The number and percentage of HIV cases attributed to injecting drug use (IDU) have declined over the past decade for men and women, falling from 24% (80/340) of cases in 1991 to 5% (14/282 ) of new HIV infections diagnosed in 2001. Heterosexual contact with a partner who has or is at increased risk of HIV infection is the predominant mode of exposure to HIV for women. An estimated 83% of 71 new HIV diagnoses among women in 2001 were attributable to heterosexual exposure.
Historically, race/ethnicity data for HIV/AIDS in Minnesota have grouped African Americans and African-born persons together as "black." In 2001, MDH retrospectively analyzed these groups separately, which identified an important trend.
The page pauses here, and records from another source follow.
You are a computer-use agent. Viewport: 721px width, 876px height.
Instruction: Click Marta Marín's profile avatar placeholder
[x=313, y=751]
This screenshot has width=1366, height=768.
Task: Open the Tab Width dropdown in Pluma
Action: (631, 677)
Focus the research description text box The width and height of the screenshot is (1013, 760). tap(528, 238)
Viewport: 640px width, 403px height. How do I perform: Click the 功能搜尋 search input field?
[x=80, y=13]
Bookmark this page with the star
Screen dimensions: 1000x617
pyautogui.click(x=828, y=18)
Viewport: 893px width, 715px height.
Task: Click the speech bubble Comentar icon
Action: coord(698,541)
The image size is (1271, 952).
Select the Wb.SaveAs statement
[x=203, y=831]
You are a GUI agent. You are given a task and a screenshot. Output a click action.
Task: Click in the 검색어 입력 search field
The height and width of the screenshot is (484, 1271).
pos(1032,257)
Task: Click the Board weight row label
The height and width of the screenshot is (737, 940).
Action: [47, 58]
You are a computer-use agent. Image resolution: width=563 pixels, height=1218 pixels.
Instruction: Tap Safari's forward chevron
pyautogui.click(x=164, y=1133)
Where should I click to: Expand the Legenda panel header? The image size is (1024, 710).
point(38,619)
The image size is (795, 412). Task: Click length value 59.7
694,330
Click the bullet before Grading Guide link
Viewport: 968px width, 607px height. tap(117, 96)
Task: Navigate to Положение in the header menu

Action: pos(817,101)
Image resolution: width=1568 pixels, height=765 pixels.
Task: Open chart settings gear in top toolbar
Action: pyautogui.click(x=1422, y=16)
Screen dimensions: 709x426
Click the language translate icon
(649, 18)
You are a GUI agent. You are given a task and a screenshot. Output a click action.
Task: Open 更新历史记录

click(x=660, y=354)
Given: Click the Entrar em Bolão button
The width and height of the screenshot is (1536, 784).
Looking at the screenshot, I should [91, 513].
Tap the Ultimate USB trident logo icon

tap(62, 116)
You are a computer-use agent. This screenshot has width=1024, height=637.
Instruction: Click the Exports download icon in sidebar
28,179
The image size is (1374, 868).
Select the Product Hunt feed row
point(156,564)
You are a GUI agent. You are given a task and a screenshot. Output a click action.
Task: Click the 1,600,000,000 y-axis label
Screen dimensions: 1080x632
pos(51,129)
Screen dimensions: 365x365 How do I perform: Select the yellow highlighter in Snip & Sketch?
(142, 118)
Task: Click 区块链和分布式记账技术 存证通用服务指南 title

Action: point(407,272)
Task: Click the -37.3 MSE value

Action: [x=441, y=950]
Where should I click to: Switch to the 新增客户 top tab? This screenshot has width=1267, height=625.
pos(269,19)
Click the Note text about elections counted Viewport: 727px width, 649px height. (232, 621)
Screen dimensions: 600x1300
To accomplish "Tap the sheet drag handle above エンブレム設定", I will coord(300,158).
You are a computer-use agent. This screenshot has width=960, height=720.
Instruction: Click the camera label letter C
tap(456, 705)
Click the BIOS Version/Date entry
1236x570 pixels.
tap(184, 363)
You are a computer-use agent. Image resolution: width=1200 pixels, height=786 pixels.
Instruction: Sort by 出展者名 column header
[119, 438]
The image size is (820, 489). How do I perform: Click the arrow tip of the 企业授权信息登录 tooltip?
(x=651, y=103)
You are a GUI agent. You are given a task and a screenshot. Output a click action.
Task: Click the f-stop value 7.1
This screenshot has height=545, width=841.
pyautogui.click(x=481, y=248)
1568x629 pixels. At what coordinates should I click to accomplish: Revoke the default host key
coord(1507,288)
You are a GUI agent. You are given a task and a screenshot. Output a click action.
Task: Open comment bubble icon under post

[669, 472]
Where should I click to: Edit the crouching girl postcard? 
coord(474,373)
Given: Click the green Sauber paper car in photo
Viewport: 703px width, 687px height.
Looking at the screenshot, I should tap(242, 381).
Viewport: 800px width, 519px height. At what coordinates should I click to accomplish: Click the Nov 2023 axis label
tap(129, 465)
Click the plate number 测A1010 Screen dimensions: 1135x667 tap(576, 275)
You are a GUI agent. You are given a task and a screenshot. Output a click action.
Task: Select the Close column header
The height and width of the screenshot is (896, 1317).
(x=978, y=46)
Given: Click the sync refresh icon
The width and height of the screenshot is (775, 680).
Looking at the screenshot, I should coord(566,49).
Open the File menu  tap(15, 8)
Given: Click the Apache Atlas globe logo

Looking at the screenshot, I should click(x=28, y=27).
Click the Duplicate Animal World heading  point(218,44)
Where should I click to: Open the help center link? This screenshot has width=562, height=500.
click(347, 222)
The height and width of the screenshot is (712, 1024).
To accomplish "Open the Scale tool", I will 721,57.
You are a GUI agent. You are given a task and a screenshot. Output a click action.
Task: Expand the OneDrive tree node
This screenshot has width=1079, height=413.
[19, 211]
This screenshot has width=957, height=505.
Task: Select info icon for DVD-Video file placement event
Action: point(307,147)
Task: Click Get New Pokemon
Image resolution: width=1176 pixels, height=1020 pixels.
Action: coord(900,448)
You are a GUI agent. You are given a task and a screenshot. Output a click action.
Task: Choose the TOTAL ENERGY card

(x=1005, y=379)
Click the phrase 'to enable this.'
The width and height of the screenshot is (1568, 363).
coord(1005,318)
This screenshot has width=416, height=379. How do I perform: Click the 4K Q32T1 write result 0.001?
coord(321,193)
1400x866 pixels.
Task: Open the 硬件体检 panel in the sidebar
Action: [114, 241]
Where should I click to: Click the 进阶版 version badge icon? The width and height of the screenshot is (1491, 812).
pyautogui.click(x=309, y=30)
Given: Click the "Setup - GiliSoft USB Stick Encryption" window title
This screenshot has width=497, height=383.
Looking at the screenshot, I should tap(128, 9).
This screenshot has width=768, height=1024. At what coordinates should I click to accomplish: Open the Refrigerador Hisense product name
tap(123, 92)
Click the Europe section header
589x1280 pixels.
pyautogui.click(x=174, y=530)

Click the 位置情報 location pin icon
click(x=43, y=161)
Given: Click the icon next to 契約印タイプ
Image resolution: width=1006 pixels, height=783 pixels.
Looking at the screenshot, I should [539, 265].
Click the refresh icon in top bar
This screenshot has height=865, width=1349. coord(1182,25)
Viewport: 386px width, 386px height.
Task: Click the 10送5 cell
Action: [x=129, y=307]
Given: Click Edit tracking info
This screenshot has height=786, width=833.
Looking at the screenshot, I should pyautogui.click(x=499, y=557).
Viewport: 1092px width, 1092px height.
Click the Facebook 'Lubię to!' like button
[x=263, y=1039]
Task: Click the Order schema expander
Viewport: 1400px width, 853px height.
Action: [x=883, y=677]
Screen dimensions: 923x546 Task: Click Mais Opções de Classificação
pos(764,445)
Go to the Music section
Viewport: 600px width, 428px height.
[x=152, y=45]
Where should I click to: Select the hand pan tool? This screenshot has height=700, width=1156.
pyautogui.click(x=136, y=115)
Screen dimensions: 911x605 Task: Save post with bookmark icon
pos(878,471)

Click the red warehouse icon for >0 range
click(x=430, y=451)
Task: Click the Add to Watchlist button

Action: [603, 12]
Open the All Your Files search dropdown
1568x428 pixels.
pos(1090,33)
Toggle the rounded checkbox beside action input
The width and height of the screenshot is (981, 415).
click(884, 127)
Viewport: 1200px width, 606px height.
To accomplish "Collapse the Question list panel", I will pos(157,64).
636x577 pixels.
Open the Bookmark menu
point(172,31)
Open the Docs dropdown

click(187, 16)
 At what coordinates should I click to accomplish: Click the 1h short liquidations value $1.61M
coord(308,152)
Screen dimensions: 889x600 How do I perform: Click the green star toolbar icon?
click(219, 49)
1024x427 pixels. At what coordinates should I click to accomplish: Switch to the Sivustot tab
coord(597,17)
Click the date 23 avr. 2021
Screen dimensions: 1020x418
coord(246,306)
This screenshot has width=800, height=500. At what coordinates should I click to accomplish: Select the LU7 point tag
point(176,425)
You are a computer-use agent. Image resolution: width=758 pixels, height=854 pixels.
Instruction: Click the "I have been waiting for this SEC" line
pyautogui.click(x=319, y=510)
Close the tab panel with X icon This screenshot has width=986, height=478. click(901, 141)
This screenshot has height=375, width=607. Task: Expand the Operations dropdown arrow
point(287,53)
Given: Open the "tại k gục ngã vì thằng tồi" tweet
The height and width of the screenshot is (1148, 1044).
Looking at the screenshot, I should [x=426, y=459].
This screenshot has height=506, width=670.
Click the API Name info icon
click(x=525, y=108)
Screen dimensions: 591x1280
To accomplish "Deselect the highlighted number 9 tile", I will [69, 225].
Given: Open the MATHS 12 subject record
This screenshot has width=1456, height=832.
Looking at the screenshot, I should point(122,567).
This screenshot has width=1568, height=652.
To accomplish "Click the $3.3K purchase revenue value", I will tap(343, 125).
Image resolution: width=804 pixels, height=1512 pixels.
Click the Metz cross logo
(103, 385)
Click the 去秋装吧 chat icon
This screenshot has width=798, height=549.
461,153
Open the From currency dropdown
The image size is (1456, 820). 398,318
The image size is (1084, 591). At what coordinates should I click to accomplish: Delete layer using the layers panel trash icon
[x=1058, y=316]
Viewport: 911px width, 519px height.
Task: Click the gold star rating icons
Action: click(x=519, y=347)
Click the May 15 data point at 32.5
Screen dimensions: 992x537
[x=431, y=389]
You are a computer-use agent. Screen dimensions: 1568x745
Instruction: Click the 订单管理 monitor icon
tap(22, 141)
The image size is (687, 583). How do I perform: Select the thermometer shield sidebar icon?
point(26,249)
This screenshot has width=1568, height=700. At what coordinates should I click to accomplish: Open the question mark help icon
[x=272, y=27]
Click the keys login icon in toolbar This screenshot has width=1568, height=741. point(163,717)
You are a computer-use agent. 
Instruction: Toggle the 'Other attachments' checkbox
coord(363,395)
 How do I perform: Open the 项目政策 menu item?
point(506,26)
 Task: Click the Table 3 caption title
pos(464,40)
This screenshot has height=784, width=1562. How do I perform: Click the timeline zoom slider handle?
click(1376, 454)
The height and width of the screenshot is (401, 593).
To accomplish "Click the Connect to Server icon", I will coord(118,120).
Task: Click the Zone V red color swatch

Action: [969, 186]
The number of new HIV infections diagnosed among African-born persons in Minnesota increased from seven cases in 1990 to 46 cases in 2001. During this time, immigration of Africans to Minnesota also increased. While African-born persons comprise less than 1% of the state's population, they accounted for 16% of all HIV infections diagnosed in Minnesota in 2001.
Until recently, culturally specific HIV prevention messages have not been directed to African communities in Minnesota. Taboos and other cultural barriers make it challenging to deliver such messages and to connect HIV-infected individuals with services. Collaborations between MDH and community organizations are underway to address these complex issues.